Jonathan Davis: My youngest son is a Type 1 diabetic and another child in the Korn family, one of Fieldy’s daughters, is a Type 1 diabetic, so we have two kids with it. It’s a fucking horrible disease. We are trying to find cures and people just don’t talk about it. It’s horrible for the kids to have it, but it’s horrible for the parents too. You have to watch them all the time, make sure they are eating the right things, there isn’t a break and there are scares when they go low and when they go high. You watch your kid shaking and sweating because he’s hypoglycemic and ready to go into a coma, or they’re puking cause there is too much glucose in their system…it’s not fun. I just wanted to use whatever I could use to help raise money and help find a cure for this shit.
There are a lot of new therapies that are coming out that are promising. There are a bunch of new technologies too. My son wears a CGM that I can watch on my phone. Right now, I can tell you his blood sugar, I know if it’s going up or down and it gives me alarms to where I can call home and make sure he’s getting his shots. His moms on him 24/7 and people around him at school are on it. It just helps a lot. My step-grandmother had it and she went blind and died early from it. I’ve seen the old-school diabetes and hopefully in my son’s lifetime they will find a cure and he won’t have to go through that. That’s why I’m so hardcore into it. It’s heartbreaking for the family as well as the people who have it.
mxdwn: Korn have been a juggernaut in the music world for going on 25 years. Have you ever given thought to the band being inducted into the Rock & Roll Hall of Fame and what are your thoughts on the institution?

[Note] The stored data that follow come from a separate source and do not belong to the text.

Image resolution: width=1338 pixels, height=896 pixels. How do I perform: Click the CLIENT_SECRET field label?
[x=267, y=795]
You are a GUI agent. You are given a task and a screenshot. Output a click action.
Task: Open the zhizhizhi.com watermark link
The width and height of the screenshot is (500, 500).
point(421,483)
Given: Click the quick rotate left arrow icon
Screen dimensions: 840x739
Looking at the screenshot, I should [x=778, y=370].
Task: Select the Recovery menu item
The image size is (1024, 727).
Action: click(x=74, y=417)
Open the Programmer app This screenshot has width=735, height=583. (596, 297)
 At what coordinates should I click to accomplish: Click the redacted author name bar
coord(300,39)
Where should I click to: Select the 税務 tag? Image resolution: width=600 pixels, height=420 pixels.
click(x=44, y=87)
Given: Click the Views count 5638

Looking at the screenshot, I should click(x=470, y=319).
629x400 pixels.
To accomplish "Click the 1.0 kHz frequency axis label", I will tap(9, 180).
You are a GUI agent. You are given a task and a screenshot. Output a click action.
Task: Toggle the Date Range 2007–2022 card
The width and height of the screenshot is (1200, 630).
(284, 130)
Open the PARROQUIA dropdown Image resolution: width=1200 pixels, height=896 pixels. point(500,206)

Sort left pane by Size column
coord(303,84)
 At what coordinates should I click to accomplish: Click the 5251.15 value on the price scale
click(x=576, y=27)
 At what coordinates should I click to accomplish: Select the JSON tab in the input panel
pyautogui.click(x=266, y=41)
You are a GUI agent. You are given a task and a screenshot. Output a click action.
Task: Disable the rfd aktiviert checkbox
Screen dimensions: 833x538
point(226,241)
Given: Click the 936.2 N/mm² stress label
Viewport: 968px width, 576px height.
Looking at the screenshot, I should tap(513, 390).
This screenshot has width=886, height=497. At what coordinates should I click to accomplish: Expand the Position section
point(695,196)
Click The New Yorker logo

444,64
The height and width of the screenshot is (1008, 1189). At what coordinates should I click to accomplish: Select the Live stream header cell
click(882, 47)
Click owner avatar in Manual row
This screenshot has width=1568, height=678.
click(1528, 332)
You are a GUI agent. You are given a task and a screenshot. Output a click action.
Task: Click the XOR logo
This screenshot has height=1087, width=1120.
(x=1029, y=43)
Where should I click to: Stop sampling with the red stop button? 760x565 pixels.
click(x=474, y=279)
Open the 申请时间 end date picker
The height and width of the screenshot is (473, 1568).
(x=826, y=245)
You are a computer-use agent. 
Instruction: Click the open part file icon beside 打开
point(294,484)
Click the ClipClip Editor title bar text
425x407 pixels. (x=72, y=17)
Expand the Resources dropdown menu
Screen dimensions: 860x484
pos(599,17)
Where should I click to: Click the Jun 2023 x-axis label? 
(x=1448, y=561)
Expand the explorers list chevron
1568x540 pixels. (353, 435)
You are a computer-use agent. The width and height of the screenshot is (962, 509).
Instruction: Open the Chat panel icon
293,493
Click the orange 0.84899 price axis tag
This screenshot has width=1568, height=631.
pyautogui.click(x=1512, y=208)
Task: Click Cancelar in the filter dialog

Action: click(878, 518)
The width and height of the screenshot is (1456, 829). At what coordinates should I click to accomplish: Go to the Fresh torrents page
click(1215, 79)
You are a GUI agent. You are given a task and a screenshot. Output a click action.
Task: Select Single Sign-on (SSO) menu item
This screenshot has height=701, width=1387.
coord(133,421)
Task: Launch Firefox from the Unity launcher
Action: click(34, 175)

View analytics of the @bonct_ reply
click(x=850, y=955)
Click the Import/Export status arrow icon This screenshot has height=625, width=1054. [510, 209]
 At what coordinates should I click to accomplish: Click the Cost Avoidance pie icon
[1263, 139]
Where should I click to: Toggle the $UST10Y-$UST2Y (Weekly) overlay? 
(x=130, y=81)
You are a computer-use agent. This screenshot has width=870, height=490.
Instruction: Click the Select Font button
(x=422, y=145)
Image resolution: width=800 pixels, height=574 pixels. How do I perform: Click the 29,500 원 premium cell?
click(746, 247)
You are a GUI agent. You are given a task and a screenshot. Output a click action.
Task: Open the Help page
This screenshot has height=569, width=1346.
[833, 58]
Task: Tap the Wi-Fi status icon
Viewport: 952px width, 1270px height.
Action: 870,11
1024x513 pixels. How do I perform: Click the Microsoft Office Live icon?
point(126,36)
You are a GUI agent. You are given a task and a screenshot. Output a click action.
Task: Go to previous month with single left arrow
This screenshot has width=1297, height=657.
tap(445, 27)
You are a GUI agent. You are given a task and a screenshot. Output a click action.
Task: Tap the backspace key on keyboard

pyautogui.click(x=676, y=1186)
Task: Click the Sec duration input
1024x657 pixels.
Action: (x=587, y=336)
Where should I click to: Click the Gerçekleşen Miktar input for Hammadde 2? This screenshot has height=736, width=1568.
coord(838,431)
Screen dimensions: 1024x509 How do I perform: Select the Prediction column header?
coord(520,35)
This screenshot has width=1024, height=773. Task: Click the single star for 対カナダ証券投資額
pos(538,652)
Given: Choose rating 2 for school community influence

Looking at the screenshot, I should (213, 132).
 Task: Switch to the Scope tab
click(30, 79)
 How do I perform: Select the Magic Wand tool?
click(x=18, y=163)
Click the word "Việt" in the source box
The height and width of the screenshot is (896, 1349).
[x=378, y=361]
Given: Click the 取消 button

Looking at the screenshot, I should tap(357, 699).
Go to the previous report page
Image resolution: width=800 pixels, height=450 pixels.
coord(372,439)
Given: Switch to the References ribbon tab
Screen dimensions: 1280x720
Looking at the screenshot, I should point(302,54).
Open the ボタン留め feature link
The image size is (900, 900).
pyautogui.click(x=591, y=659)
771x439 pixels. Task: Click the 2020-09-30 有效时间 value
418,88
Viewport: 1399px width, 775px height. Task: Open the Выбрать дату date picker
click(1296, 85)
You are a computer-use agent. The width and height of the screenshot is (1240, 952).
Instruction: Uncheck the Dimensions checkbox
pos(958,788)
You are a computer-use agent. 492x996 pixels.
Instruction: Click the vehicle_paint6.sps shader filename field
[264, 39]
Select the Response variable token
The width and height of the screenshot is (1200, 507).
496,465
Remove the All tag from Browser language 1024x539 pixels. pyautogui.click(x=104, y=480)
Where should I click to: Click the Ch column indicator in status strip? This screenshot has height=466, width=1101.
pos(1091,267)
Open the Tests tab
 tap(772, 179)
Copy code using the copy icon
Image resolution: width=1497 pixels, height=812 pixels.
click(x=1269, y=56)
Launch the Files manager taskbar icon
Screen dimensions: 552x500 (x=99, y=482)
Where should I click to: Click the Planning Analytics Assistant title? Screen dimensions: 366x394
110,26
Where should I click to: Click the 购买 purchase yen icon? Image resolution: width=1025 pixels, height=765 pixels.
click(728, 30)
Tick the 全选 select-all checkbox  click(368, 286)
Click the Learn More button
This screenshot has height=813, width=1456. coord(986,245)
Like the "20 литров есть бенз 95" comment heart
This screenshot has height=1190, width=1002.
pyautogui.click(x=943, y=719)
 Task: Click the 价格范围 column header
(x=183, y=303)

Jonathan Davis: Bottom line…it’s always nice to be recognized for something. And that’s all I can really say. Would I love to be in there? Fuck ya I would. We’ve worked really hard. But there are a lot of other bands that deserve to be in there before us. So that’s the travesty of that place. But if we can get in there after our 25th anniversary and be recognized for what we have done in the music community that would be awesome. It just feels nice to be given something like that. We got our hands outside Guitar Center on the Walk of Fame, that fucking felt good…I’m not gonna lie, that was cool as fuck. Like….I’m up there with some cool legendary bands…that really feels good. Even if we get nominated that would be amazing.